- Saved entries:
○ ○ ○ ○ ○ ○ ○

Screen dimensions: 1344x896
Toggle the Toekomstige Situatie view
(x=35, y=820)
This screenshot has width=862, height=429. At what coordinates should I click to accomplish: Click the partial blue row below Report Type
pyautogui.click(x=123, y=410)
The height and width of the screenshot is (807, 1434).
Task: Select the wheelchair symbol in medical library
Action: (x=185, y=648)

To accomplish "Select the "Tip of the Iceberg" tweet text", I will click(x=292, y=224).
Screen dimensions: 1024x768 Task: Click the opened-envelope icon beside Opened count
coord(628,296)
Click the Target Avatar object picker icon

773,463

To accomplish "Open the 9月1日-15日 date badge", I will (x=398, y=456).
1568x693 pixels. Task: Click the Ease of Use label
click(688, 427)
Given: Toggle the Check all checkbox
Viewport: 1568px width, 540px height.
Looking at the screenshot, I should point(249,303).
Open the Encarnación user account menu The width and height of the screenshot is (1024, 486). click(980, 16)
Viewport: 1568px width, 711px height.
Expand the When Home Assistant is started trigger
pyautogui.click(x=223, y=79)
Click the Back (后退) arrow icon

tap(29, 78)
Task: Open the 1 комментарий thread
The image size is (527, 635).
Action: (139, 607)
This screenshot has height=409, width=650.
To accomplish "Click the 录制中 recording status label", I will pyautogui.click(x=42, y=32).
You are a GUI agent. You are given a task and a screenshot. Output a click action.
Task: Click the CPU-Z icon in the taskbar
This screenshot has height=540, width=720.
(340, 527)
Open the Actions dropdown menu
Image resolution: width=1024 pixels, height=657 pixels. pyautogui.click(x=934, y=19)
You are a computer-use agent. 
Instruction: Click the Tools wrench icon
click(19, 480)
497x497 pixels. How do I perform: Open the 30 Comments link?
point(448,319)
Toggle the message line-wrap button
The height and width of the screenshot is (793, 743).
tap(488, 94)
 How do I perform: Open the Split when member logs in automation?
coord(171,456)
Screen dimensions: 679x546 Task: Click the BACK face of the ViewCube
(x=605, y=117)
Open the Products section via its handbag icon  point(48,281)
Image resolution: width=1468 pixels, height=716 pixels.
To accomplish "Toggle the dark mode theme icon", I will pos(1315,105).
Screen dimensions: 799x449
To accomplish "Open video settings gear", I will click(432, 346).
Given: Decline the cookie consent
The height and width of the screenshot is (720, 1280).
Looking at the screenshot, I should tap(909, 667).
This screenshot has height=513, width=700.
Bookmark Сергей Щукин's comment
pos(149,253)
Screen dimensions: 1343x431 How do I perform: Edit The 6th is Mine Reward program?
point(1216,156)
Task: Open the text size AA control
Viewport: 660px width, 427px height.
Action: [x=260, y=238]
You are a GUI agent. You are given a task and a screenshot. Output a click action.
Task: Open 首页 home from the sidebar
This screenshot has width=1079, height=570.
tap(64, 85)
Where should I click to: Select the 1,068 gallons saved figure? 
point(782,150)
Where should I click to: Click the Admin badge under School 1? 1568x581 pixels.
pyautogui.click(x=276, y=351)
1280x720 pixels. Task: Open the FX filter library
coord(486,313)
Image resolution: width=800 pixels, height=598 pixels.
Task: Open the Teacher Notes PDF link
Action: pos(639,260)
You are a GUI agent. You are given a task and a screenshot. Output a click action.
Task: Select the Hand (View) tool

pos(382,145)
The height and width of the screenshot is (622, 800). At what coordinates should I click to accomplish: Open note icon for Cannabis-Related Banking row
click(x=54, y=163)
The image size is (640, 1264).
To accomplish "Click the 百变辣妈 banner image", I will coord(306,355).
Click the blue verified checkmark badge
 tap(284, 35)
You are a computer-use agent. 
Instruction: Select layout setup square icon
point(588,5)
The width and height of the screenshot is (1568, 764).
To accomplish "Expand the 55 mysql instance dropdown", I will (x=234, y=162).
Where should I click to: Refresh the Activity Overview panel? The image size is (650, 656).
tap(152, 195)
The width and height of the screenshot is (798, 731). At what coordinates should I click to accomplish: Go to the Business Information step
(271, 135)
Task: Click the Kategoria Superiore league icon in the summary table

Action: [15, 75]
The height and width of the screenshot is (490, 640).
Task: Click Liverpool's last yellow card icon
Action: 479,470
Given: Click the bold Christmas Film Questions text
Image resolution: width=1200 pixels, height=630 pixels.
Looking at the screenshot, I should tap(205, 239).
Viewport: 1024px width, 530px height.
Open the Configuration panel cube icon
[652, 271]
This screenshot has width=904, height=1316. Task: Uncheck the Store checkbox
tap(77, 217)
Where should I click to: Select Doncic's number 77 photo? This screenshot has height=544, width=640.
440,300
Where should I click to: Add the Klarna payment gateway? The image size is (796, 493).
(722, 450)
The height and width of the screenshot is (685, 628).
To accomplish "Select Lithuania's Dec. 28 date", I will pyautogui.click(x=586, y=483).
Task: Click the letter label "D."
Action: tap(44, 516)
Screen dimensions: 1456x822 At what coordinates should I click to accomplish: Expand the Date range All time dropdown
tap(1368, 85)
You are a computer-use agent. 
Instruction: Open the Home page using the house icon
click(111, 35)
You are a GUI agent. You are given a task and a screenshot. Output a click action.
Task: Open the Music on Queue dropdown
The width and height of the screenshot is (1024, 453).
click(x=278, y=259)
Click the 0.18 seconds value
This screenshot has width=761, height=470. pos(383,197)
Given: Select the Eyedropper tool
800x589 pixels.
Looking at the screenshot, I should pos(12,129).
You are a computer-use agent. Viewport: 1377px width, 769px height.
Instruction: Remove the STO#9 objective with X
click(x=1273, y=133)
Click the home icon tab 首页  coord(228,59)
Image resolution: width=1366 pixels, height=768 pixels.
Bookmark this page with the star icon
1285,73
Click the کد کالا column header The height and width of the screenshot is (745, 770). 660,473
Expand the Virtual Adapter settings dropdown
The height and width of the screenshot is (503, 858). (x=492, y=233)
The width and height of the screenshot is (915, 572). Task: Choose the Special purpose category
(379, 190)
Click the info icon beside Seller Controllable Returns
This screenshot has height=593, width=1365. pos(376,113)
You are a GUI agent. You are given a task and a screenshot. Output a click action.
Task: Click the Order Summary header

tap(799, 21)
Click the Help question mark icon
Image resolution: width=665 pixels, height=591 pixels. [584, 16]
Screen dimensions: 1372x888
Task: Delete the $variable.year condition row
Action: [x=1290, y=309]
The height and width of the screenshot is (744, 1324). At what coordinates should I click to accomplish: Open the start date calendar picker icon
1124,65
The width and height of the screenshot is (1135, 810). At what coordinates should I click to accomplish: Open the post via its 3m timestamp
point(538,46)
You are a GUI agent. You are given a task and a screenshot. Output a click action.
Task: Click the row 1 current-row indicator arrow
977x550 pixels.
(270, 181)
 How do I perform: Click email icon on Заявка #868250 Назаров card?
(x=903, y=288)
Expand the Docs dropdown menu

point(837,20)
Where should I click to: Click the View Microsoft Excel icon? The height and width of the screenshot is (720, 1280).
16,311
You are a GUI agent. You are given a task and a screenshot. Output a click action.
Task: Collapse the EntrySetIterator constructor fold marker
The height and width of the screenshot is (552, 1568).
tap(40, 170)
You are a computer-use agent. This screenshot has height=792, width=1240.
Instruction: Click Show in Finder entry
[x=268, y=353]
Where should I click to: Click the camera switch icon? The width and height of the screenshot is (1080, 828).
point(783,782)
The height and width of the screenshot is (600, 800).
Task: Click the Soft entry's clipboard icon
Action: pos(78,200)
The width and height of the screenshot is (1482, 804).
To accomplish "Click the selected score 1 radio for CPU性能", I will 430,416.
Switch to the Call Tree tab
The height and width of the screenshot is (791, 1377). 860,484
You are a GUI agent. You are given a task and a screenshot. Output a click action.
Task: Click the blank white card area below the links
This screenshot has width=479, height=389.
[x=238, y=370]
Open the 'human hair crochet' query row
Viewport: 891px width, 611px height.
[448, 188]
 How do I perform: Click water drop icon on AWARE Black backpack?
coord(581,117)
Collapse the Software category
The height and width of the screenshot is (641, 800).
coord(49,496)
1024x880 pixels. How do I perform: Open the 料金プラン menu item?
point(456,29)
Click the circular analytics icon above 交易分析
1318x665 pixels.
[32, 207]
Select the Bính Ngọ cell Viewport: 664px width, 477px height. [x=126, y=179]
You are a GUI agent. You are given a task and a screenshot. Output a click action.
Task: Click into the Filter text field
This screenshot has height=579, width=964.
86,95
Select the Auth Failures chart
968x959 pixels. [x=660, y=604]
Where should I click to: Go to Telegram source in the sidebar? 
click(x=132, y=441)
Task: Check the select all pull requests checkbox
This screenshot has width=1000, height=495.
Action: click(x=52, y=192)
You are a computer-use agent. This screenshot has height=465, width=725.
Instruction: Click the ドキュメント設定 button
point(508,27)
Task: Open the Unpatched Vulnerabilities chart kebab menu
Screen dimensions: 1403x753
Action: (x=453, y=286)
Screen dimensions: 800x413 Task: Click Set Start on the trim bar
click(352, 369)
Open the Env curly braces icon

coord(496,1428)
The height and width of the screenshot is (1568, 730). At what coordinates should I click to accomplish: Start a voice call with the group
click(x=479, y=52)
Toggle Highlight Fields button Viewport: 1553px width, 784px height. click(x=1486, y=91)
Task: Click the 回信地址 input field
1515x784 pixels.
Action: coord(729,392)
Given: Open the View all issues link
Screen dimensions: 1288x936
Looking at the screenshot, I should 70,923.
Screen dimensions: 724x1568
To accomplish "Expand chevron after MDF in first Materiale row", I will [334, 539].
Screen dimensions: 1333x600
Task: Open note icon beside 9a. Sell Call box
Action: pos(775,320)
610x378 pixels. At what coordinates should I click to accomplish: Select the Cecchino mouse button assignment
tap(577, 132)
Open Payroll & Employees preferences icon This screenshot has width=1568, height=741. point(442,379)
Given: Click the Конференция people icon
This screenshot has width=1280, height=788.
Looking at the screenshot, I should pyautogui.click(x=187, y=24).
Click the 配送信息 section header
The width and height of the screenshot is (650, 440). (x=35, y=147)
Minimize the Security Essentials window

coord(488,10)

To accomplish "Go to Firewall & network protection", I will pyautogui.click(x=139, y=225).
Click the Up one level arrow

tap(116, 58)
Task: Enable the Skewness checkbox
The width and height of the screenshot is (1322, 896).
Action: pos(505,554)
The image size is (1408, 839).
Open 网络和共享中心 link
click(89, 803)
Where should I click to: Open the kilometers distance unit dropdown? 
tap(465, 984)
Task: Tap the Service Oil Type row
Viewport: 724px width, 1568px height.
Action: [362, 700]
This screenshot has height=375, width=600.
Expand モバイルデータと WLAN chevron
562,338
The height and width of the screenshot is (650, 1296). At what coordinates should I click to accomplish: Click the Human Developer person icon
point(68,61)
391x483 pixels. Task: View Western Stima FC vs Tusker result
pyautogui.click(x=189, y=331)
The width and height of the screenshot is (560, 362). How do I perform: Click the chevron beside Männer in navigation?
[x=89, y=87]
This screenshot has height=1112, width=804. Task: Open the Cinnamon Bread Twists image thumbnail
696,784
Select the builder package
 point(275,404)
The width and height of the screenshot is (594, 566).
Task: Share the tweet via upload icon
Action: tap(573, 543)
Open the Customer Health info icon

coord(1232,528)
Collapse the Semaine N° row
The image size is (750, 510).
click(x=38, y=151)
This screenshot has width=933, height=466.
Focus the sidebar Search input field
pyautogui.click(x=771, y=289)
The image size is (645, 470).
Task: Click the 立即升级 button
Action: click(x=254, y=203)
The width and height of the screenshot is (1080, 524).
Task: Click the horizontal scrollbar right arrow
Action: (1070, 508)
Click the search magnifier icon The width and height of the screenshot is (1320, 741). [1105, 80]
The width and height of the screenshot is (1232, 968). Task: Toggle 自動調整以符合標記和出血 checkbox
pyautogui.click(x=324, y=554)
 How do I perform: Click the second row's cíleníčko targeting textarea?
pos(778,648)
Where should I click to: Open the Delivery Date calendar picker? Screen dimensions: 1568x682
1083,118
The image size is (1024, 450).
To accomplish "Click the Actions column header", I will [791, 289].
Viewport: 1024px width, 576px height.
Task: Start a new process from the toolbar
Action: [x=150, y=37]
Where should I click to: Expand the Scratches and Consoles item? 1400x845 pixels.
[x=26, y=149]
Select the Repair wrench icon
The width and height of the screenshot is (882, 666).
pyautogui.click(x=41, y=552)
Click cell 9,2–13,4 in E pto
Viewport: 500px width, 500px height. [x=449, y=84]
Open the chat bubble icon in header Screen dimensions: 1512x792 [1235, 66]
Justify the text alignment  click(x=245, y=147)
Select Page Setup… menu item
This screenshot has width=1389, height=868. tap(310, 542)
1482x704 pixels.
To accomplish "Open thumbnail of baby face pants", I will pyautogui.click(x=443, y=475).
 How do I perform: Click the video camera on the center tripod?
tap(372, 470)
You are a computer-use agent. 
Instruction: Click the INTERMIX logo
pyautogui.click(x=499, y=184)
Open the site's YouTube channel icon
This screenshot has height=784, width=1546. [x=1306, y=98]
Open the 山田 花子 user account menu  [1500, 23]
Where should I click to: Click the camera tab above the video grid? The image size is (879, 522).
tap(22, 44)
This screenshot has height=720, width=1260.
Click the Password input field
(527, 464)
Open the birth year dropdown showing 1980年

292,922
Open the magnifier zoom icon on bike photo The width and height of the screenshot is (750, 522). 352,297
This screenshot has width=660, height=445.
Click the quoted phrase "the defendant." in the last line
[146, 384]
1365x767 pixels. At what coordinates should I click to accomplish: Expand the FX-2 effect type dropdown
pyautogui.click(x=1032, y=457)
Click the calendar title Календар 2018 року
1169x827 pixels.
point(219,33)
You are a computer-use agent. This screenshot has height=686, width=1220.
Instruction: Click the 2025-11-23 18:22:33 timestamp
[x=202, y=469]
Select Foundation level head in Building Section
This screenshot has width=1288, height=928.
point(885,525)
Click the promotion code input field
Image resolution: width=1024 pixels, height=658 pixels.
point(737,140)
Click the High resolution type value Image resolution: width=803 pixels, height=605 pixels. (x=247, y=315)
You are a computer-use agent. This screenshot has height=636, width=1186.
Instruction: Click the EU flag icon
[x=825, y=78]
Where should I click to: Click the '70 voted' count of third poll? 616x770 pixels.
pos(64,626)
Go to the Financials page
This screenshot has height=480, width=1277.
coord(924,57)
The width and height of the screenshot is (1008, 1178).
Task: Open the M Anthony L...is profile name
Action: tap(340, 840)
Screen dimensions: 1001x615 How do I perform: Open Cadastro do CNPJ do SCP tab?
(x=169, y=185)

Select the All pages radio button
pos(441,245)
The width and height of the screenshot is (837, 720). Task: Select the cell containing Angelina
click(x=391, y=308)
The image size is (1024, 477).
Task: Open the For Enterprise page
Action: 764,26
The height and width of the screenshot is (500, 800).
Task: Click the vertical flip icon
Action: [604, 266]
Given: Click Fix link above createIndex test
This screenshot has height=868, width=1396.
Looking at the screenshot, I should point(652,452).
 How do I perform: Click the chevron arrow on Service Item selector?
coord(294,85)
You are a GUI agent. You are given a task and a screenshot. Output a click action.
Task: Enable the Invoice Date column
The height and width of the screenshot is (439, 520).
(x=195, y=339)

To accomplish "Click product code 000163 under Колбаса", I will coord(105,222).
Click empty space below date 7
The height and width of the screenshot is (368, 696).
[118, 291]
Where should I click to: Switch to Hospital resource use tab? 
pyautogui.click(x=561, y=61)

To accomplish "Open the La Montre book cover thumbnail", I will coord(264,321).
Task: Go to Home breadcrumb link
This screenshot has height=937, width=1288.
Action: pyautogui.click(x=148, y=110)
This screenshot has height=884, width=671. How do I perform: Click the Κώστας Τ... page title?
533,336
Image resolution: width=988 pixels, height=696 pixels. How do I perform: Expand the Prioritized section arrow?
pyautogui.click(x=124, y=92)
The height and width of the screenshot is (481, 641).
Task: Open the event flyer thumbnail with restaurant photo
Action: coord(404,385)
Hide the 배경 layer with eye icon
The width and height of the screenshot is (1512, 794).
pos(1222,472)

○ ○ ○ ○ ○ ○ ○

- What the task asks: Search the records above for "user". Copy each line where it is found.

- Answer section:
Open the Encarnación user account menu The width and height of the screenshot is (1024, 486). click(980, 16)
Open the 山田 花子 user account menu  [1500, 23]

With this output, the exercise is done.